On Mon, Nov 13, 2023 at 10:15:30AM +0100, Daniele B. wrote:
> In few words, when the matter is saving the data of one 1 disk the best
> solution is adopt a backup strategy for that purpose.

Yes, this is true.

I answered the OPs direct question about how to create the raid mirror, but
that was _not_ intended as an endorsement of using raid to solve any
particular problem.

In very simple terms, a raid-1 mirror is useful for protecting data which is
often changing, (E.G. busy mail spools), where backups would immediately
become out-dated, (although you should make regular backups of that data
anyway, in addition to having the mirror).

Raid-1 is also useful in some situations where you need high availability of
data even though that data is unchanging and easily restored from a backup.

An example of high availability of a large and mostly unchanging database
might be a music repository for a radio station that is using digital playout,
where they cannot risk going silent just because one hard disk broke, but the
actual data would be easily restored from backups if a complete system failure
did occur.

Also note that using multiple disks instead of a single disk can and often
does _increase_ the risk of any particular failure.

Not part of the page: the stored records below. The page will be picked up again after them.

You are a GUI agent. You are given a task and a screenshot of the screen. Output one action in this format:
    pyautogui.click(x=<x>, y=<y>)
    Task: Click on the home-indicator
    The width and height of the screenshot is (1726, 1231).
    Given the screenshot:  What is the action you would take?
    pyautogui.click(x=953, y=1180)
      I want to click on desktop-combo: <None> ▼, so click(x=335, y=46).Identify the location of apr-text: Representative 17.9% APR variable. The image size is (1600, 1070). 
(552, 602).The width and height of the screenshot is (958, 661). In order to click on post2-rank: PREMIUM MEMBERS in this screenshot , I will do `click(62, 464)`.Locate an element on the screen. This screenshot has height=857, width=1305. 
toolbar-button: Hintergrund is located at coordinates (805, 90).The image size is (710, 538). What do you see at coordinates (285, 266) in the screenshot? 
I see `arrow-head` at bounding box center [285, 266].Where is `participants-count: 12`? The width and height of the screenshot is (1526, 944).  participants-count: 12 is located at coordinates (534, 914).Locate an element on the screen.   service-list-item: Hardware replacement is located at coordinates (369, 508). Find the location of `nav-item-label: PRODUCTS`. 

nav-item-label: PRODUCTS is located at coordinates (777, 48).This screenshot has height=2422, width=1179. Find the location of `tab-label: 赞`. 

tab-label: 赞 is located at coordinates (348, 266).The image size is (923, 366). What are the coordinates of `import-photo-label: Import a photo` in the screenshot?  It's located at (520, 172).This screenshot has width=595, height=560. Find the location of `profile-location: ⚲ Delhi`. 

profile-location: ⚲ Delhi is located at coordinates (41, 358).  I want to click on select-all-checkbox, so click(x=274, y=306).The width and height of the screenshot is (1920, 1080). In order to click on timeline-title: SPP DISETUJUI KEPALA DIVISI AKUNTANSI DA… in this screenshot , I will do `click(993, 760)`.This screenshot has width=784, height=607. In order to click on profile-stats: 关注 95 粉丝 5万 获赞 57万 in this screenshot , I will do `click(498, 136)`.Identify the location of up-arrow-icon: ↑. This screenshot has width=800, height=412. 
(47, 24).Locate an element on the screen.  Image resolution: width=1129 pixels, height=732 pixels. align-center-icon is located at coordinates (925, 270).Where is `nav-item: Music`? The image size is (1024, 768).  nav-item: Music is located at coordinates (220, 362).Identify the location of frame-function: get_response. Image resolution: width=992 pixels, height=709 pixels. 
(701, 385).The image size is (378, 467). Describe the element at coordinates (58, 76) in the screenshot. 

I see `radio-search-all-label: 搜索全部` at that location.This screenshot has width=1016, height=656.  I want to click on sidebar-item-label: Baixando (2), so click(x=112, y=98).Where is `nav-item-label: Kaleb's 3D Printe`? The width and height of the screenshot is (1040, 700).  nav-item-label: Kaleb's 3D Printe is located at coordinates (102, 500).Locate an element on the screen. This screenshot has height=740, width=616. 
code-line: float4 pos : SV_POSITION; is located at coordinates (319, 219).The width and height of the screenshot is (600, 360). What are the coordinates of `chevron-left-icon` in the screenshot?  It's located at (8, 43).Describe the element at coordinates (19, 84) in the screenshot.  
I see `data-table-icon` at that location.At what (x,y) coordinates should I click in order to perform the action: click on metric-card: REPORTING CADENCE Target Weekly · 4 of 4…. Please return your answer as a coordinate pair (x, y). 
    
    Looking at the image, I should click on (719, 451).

Any one of the disks could develop a fault which takes the host controller
out or even makes the PSU explode.  Any one of the disks could have firmware
issues that cause silent data corruption, and the more disks you have the
more likely it is that one of them will suffer such a problem.

> If you are on
> sticks copy machine by three slots are also a solution.

Running an OpenBSD system entirely from USB sticks, and using a copy machine
to make backups is not a good suggestion for general usage.

Just do a normal installation on a normal hard disk and make normal backups.

And don't just use $HOME as an endless rubbish dump for old data.  $HOME is
for work in progress.  Finished stuff should be archived elsewhere and taken
out of the regular backup loop.

P.S. Daniele, please fix your mailer's reply-to: header.